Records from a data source
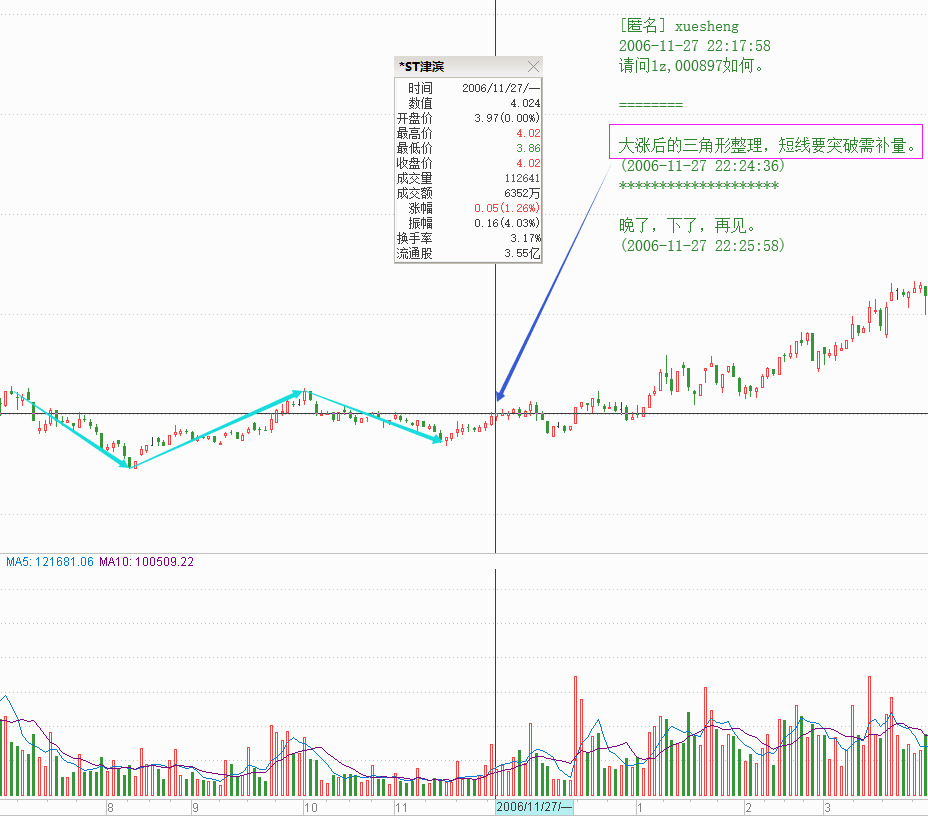Select the first downward cyan arrow
The image size is (928, 816).
pos(83,435)
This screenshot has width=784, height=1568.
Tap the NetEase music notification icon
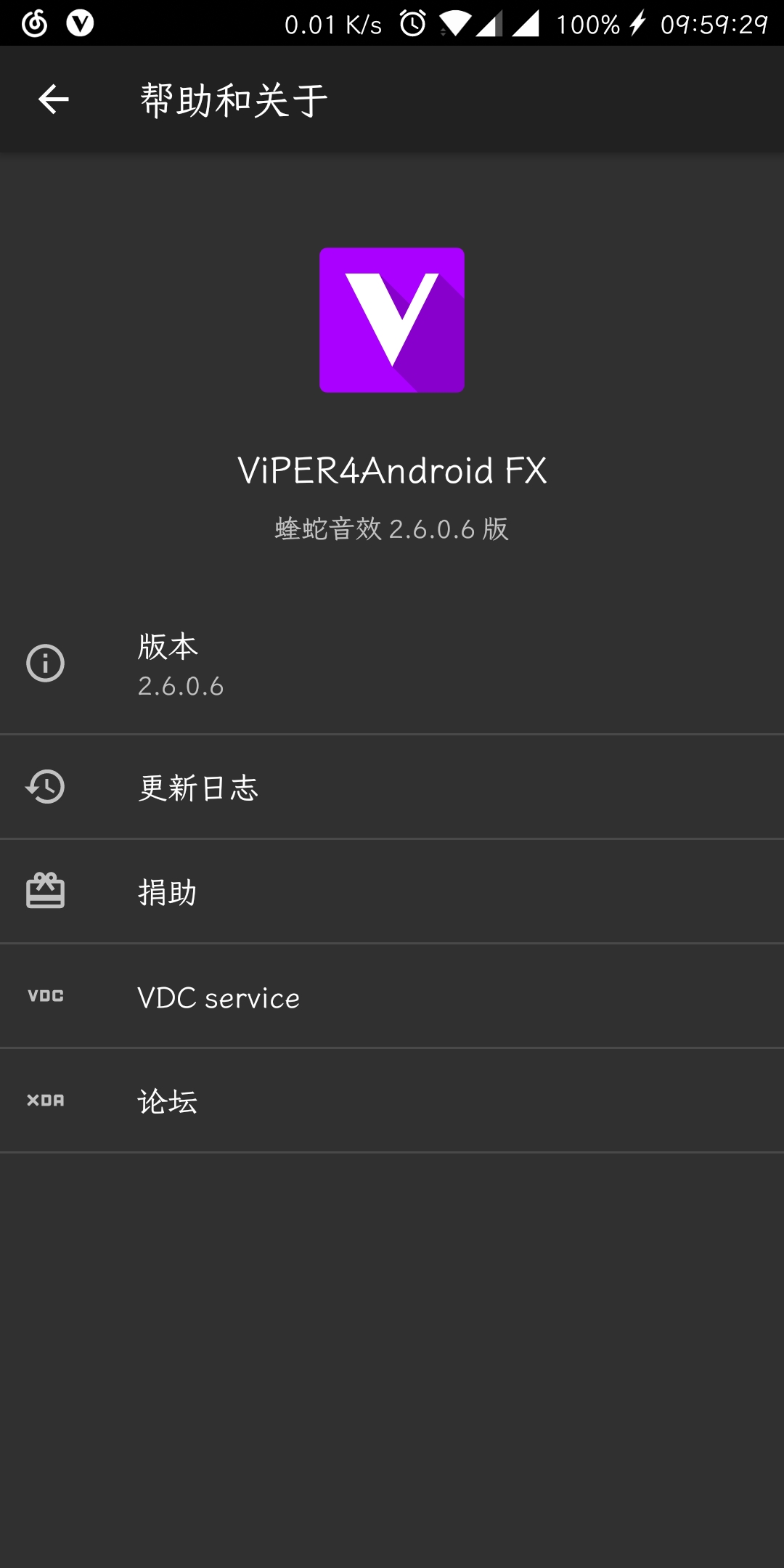point(34,23)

| About this exercise |
Lines from the one holding "This screenshot has width=784, height=1568." to the end of the data, both ends included, are to be given again exactly; no pictures belong in the copy.

| Exercise response |
This screenshot has width=784, height=1568.
Tap the NetEase music notification icon
point(34,23)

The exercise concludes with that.